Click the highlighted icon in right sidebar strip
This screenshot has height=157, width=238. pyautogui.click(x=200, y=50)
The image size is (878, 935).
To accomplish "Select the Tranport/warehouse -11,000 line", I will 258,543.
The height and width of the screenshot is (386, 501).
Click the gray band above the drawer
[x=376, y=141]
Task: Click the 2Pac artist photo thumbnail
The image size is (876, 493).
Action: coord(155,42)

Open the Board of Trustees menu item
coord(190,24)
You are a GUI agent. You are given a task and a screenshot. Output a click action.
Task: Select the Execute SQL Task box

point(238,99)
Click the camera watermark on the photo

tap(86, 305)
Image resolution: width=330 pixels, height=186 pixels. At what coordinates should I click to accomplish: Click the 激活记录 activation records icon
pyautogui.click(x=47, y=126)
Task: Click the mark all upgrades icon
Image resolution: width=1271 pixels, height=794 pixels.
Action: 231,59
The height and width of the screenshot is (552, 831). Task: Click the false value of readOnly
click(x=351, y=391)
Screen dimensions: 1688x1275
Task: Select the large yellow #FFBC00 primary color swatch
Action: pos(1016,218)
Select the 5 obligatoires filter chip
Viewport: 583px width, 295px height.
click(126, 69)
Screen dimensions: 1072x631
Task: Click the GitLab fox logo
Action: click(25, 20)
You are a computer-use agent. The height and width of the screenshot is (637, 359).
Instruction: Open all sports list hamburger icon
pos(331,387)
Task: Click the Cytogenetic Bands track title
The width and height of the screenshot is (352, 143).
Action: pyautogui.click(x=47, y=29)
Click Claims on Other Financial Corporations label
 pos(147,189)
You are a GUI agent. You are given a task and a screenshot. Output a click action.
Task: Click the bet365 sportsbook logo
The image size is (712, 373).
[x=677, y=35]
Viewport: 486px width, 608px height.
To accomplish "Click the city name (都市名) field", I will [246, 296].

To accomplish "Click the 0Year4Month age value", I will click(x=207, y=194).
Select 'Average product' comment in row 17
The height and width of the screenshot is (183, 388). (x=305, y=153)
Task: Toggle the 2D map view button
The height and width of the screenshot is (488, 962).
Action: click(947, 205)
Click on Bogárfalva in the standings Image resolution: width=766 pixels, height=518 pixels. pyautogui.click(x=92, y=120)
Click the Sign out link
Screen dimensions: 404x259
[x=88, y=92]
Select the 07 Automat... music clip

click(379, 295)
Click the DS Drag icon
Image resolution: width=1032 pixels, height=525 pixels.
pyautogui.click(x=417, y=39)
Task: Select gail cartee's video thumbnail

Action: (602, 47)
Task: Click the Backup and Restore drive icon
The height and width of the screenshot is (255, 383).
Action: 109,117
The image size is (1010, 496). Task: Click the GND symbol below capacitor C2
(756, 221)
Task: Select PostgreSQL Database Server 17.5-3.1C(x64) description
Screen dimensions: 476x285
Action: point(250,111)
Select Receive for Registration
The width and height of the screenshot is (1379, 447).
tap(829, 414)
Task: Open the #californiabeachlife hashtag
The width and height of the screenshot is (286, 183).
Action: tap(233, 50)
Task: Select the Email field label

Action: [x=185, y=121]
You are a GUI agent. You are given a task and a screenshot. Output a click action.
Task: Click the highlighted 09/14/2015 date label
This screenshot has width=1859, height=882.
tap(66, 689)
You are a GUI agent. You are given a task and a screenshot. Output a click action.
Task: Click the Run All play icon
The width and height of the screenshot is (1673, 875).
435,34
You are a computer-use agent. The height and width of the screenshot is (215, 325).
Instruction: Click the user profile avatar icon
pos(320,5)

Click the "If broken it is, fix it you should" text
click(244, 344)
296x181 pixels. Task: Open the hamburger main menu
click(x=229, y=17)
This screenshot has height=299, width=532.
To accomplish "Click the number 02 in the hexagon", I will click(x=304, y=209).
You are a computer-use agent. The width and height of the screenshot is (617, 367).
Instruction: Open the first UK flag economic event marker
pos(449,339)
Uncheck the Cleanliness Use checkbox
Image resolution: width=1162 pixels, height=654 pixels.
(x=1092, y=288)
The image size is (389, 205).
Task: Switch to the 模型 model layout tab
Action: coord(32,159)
-- -- --
**THE TASK:**
Every record should be repeated exactly; please leave none out.

**RESULT OF THIS EXERCISE:**
Click the highlighted icon in right sidebar strip
This screenshot has height=157, width=238. pyautogui.click(x=200, y=50)
The image size is (878, 935).
To accomplish "Select the Tranport/warehouse -11,000 line", I will 258,543.
The height and width of the screenshot is (386, 501).
Click the gray band above the drawer
[x=376, y=141]
Task: Click the 2Pac artist photo thumbnail
The image size is (876, 493).
Action: coord(155,42)

Open the Board of Trustees menu item
coord(190,24)
You are a GUI agent. You are given a task and a screenshot. Output a click action.
Task: Select the Execute SQL Task box

point(238,99)
Click the camera watermark on the photo

tap(86, 305)
Image resolution: width=330 pixels, height=186 pixels. At what coordinates should I click to accomplish: Click the 激活记录 activation records icon
pyautogui.click(x=47, y=126)
Task: Click the mark all upgrades icon
Image resolution: width=1271 pixels, height=794 pixels.
Action: 231,59
The height and width of the screenshot is (552, 831). Task: Click the false value of readOnly
click(x=351, y=391)
Screen dimensions: 1688x1275
Task: Select the large yellow #FFBC00 primary color swatch
Action: pos(1016,218)
Select the 5 obligatoires filter chip
Viewport: 583px width, 295px height.
click(126, 69)
Screen dimensions: 1072x631
Task: Click the GitLab fox logo
Action: click(25, 20)
You are a computer-use agent. The height and width of the screenshot is (637, 359).
Instruction: Open all sports list hamburger icon
pos(331,387)
Task: Click the Cytogenetic Bands track title
The width and height of the screenshot is (352, 143).
Action: pyautogui.click(x=47, y=29)
Click Claims on Other Financial Corporations label
 pos(147,189)
You are a GUI agent. You are given a task and a screenshot. Output a click action.
Task: Click the bet365 sportsbook logo
The image size is (712, 373).
[x=677, y=35]
Viewport: 486px width, 608px height.
To accomplish "Click the city name (都市名) field", I will [246, 296].

To accomplish "Click the 0Year4Month age value", I will click(x=207, y=194).
Select 'Average product' comment in row 17
The height and width of the screenshot is (183, 388). (x=305, y=153)
Task: Toggle the 2D map view button
The height and width of the screenshot is (488, 962).
Action: click(947, 205)
Click on Bogárfalva in the standings Image resolution: width=766 pixels, height=518 pixels. pyautogui.click(x=92, y=120)
Click the Sign out link
Screen dimensions: 404x259
[x=88, y=92]
Select the 07 Automat... music clip

click(379, 295)
Click the DS Drag icon
Image resolution: width=1032 pixels, height=525 pixels.
pyautogui.click(x=417, y=39)
Task: Select gail cartee's video thumbnail

Action: (602, 47)
Task: Click the Backup and Restore drive icon
The height and width of the screenshot is (255, 383).
Action: 109,117
The image size is (1010, 496). Task: Click the GND symbol below capacitor C2
(756, 221)
Task: Select PostgreSQL Database Server 17.5-3.1C(x64) description
Screen dimensions: 476x285
Action: point(250,111)
Select Receive for Registration
The width and height of the screenshot is (1379, 447).
tap(829, 414)
Task: Open the #californiabeachlife hashtag
The width and height of the screenshot is (286, 183).
Action: tap(233, 50)
Task: Select the Email field label

Action: [x=185, y=121]
You are a GUI agent. You are given a task and a screenshot. Output a click action.
Task: Click the highlighted 09/14/2015 date label
This screenshot has width=1859, height=882.
tap(66, 689)
You are a GUI agent. You are given a task and a screenshot. Output a click action.
Task: Click the Run All play icon
The width and height of the screenshot is (1673, 875).
435,34
You are a computer-use agent. The height and width of the screenshot is (215, 325).
Instruction: Click the user profile avatar icon
pos(320,5)

Click the "If broken it is, fix it you should" text
click(244, 344)
296x181 pixels. Task: Open the hamburger main menu
click(x=229, y=17)
This screenshot has height=299, width=532.
To accomplish "Click the number 02 in the hexagon", I will click(x=304, y=209).
You are a computer-use agent. The width and height of the screenshot is (617, 367).
Instruction: Open the first UK flag economic event marker
pos(449,339)
Uncheck the Cleanliness Use checkbox
Image resolution: width=1162 pixels, height=654 pixels.
(x=1092, y=288)
The image size is (389, 205).
Task: Switch to the 模型 model layout tab
Action: coord(32,159)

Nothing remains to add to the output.